**REQUIRED ACTION:** Print, please, exactly the lines from the one with "You are a computer-use" through the final line of the data below, with both ends included and the pictures left out.

**SOURCE MATERIAL:**

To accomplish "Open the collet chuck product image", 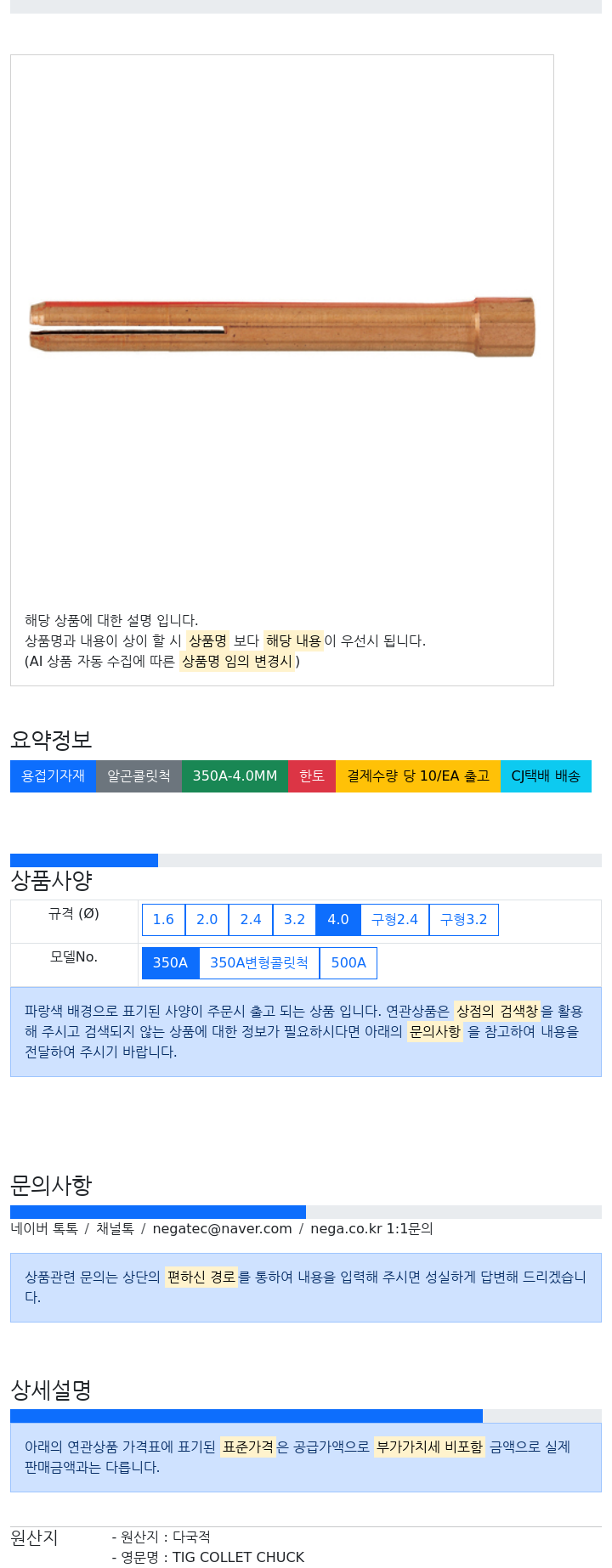I will click(x=282, y=326).
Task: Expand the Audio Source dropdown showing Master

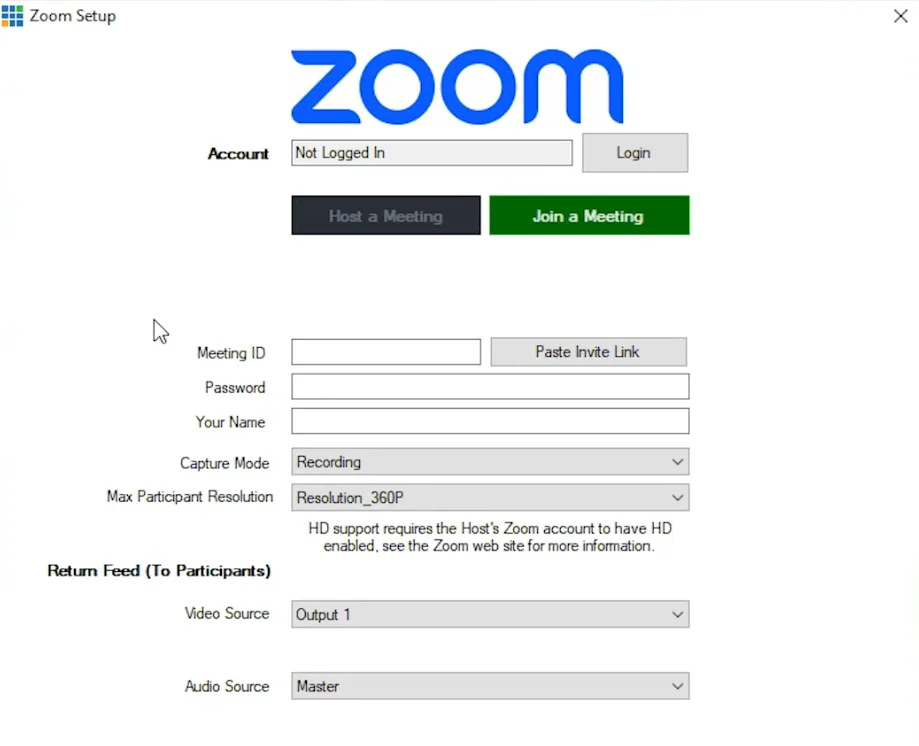Action: coord(489,686)
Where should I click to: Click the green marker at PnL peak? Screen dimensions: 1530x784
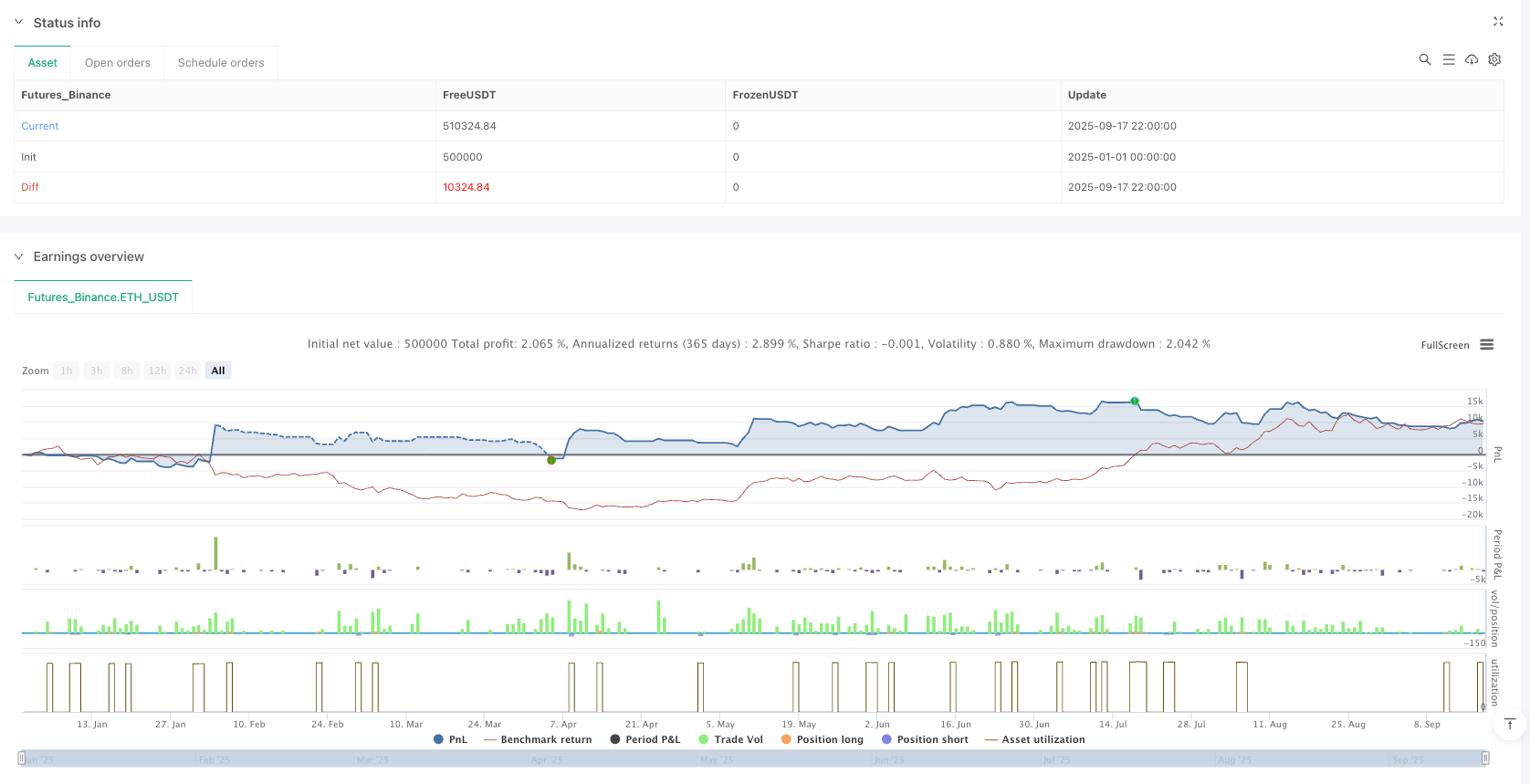pos(1135,401)
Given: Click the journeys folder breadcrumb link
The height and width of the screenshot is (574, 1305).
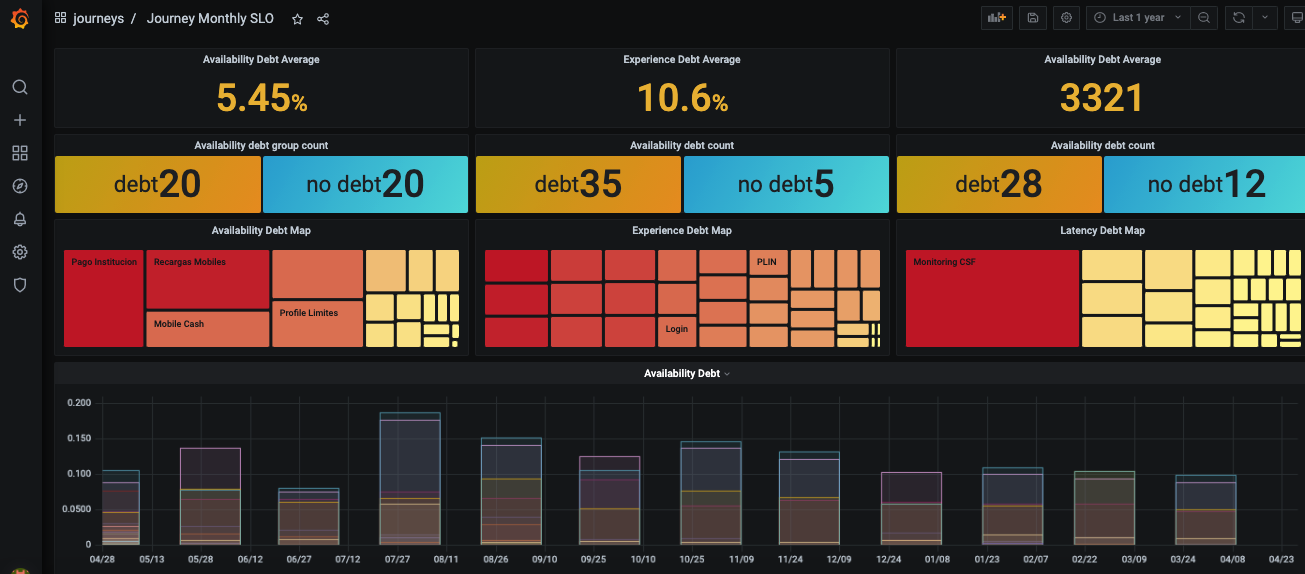Looking at the screenshot, I should (98, 19).
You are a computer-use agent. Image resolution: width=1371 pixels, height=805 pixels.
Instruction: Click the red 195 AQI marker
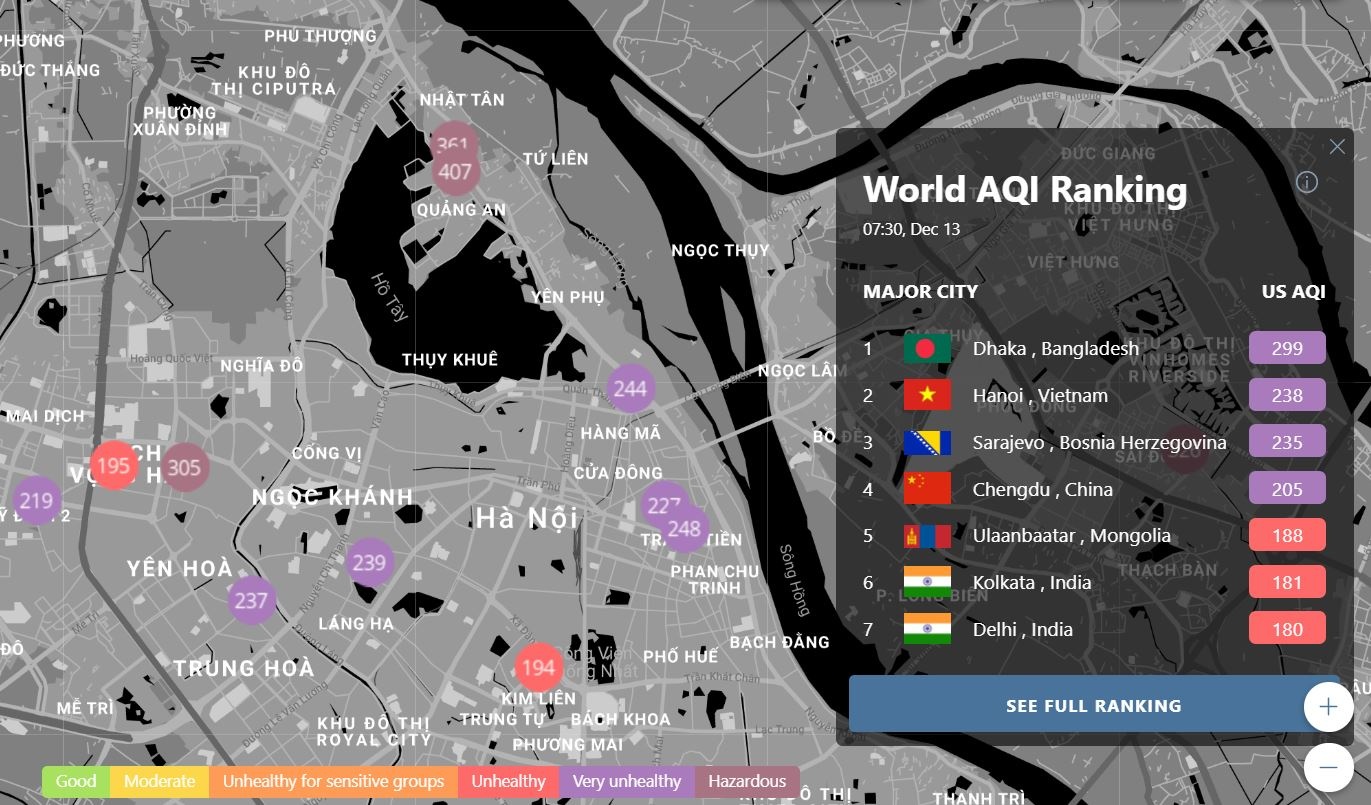coord(113,465)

**ANSWER BOX:**
You are a computer-use agent. Image resolution: width=1371 pixels, height=805 pixels.
Instruction: Click the red 195 AQI marker
coord(113,465)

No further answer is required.